Python code to obtain metrics like receiver operating characteristics (ROC) curve and area under the curve (AUC) from scratch without using in-built functions.
Libraries used:
->scipy.io for loading the data from .mat files
->matplotlib.pyplot for plotting the roc curve
->numpy for calculating the area under the curve
Inputs:
actual.mat :data file containning the actuals labels
predicted.mat :data file containning classifier's output(in a range of [0,1])
Outputs:
->Plot displaying the ROC_CURVE
->AUC(the area under the ROC_CURVE is printed
User defined functions:
1.confusion_metrics
Inputs : labels,predictions,threshold
Ouputs : tpf,fpf
This function essentially compares the labels(actual values) and checks whether the predictions(classifier output) is satisfying the condition of threshold and accordingly updates the values of true_positive,false_positive,true_negative,false_negative.
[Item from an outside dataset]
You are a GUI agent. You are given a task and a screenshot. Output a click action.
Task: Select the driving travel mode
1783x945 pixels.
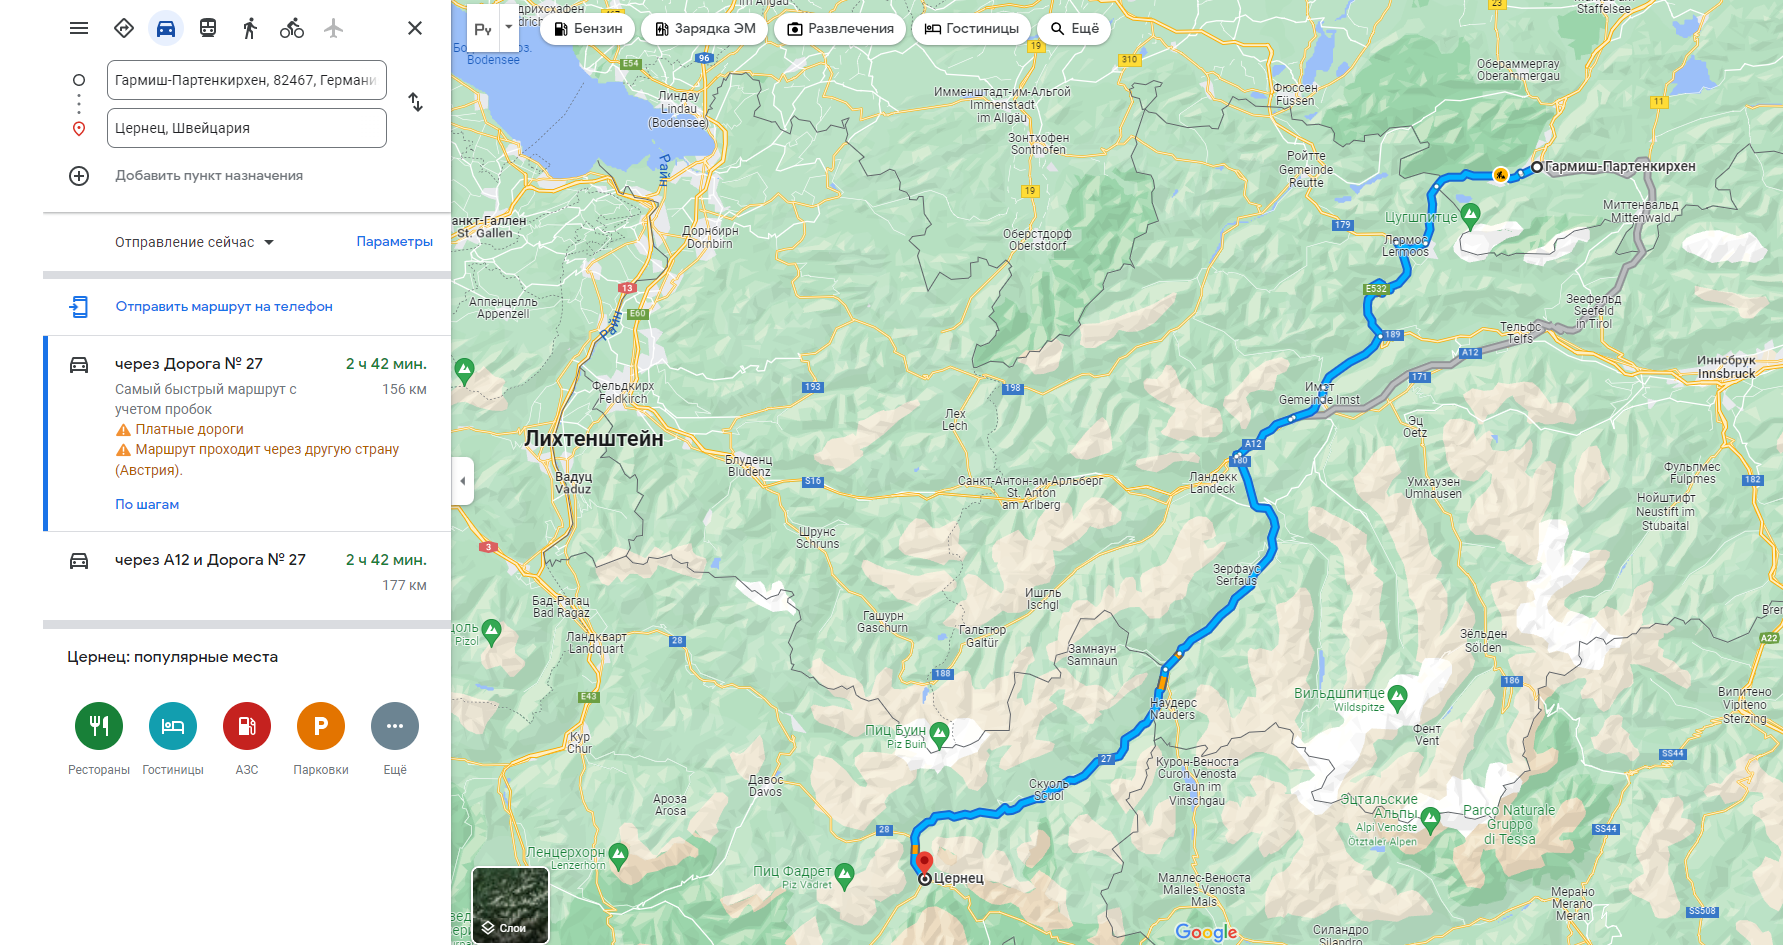tap(166, 28)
tpf = true_positive / (true_positive + false_negative)
fpf = false_positive / (false_positive + true_negative)
2.results
Inputs : labels,predictions
Outputs : Plot displaying the ROC_CURVE,Printing the AUC value
->This function takes the labels and the predictions and calls the confusion metrics function for all the values of thresholds ranging from 0 to 1 by increementing by a step size of 0.0002.And finally plots the ROC_curve by plotting tpf along Yaxis and fpf along Xaxis.
->Uses the trapz function from numpy library to calculate the area by integrating along the given axis using the composite trapezoidal rule.